Se formuló preguntas, puesto que su resultado final dependería de los círculos cada vez más amplios de preguntas formuladas y respondidas. ¿Qué edad tenía Hércules en el momento de surgir del mármol? ¿Quedaban ya tras de sí los doce trabajos a que se viera sometido, o no los había realizado todos todavía? ¿Usaba ya el símbolo de la victoria: la piel del león de Nemea, o estaba desnudo? ¿Tendría una sensación de grandeza como consecuencia de todo cuanto había podido realizar en su carácter de semidiós, o una sensación de fatalismo, porque, en su carácter de semihumano, moriría envenenado por la sangre del centauro de Neso?
Al pasar los meses, se enteró de que la mayoría de las acusaciones contra Lorenzo, en el sentido de que había corrompido la moral y la libertad de los florentinos, carecían de fundamento, y que quien tanto lo había protegido y aconsejado fue, probablemente, el más grande de los seres humanos desde Pericles, quien propició la edad de oro en Grecia, unos dos mil años antes. ¿Cómo expresar que las realizaciones de Lorenzo eran tan grandes como las logradas por Hércules?
En primer lugar, Lorenzo había sido un hombre y, como tal, tendría que ser creado nuevamente. Era necesario concebir al hombre más fuerte que hubiese pisado la tierra, abrumador en todos sus aspectos. ¿Dónde? ¿Le sería posible hallar un modelo semejante allí en Toscana, tierra de hombres pequeños, delgados, que no tenían nada de heroico?

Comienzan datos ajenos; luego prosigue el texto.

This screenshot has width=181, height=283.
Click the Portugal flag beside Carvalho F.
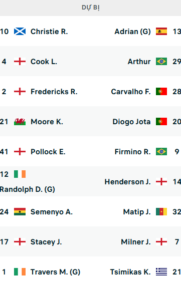point(161,92)
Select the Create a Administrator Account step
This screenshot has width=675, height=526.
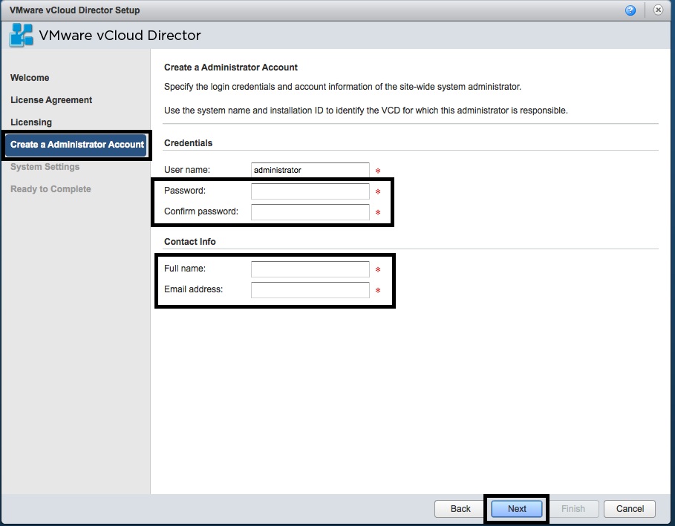coord(76,145)
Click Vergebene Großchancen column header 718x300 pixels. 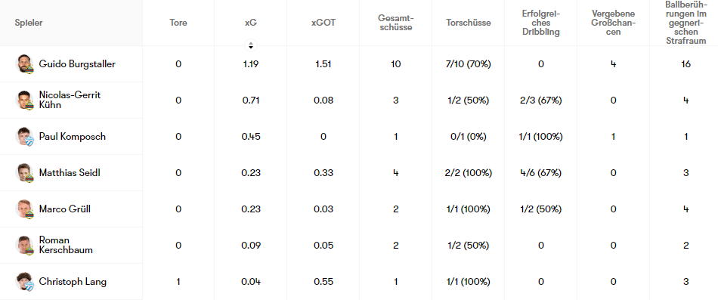613,23
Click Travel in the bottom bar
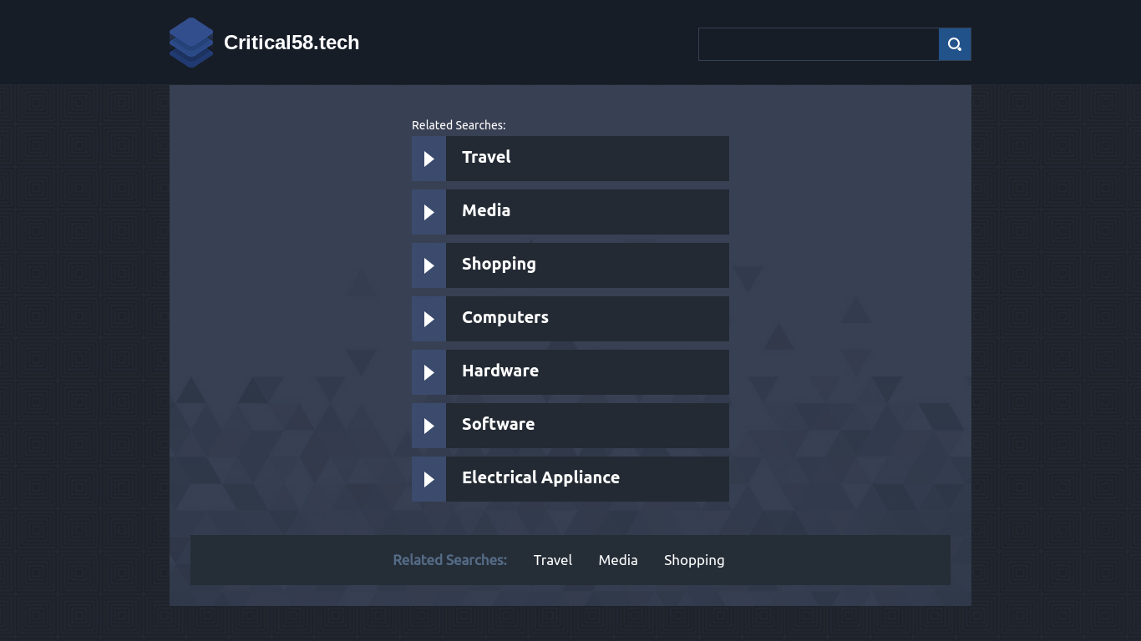The height and width of the screenshot is (641, 1141). (x=553, y=560)
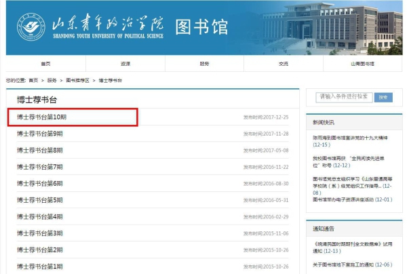The width and height of the screenshot is (407, 274).
Task: Open 博士荐书台第10期 article
Action: 42,117
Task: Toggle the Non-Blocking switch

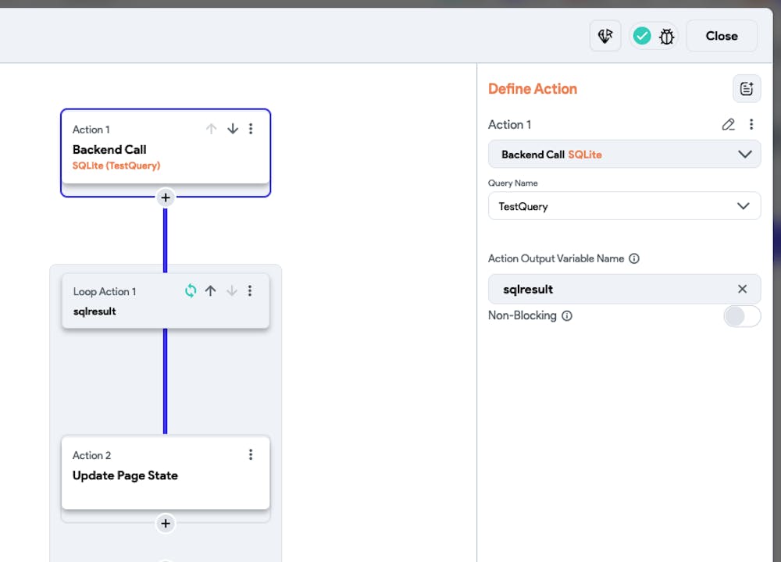Action: (741, 316)
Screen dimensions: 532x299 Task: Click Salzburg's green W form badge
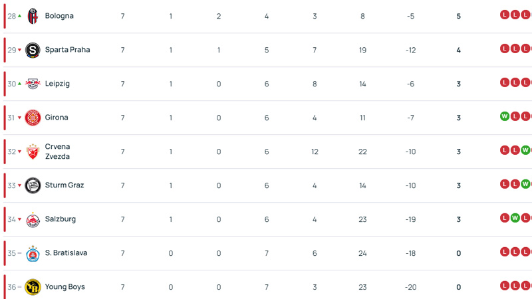pyautogui.click(x=515, y=219)
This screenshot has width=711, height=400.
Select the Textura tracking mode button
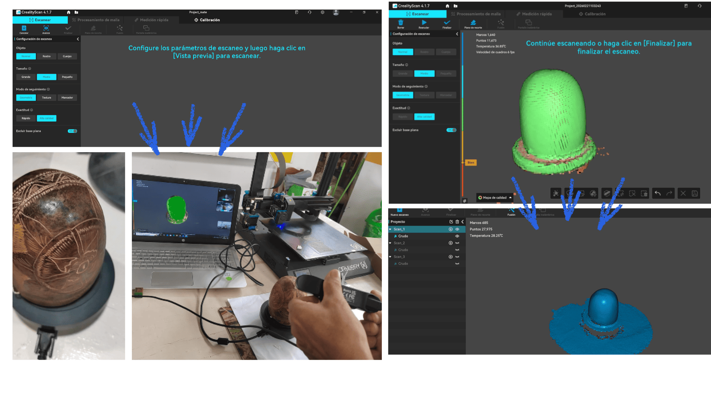pos(46,98)
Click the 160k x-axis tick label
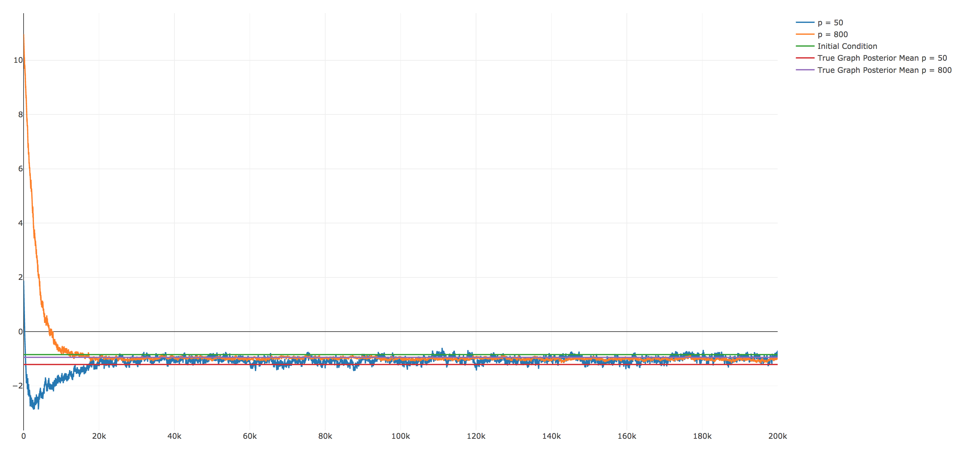 coord(627,436)
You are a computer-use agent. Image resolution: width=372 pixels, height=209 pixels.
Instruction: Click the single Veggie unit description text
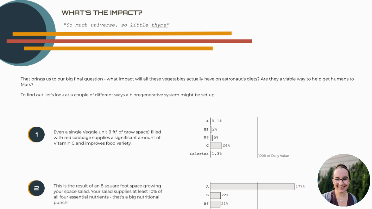pyautogui.click(x=107, y=137)
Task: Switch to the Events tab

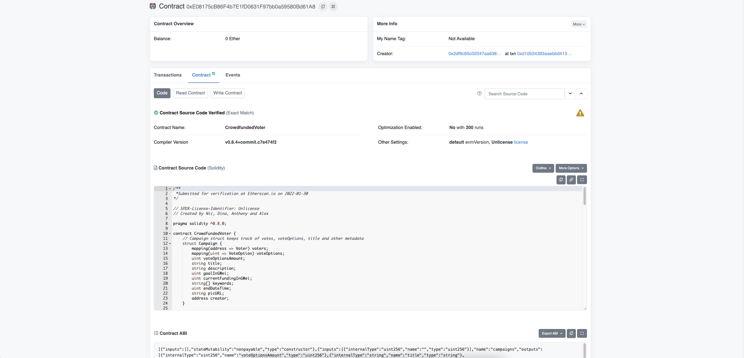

Rastreó toda la ciudad de Florencia: a los fuertes toneleros, los tintoreros que teñían la lana, los herreros y los rústicos picapedreros; recorrió los lugares donde se reunían los cargadores y los atletas, que libraban sus luchas en el parque. Pasó semanas enteras recorriendo la campiña para observar a los campesinos, a los leñadores y a los canteros. Y luego volvió al taller del Duomo, donde dibujó tenazmente todas las facciones, miembros, torsos, espaldas en tensión, músculos en pleno ejercicio, muslos, manos y pies, hasta que reunió una carpeta con centenares de fragmentos. Preparó dos armazones, compró la cera de abeja que necesitaría y se puso a modelar. Pero no estaba ni remotamente satisfecho.